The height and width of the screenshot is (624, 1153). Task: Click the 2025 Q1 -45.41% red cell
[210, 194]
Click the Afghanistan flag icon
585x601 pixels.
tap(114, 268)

▸ Your instructions
Top to bottom, set down the whole listing exactly.

▸ Exercise result
The height and width of the screenshot is (624, 1153). Task: Click the 2025 Q1 -45.41% red cell
[210, 194]
Click the Afghanistan flag icon
585x601 pixels.
tap(114, 268)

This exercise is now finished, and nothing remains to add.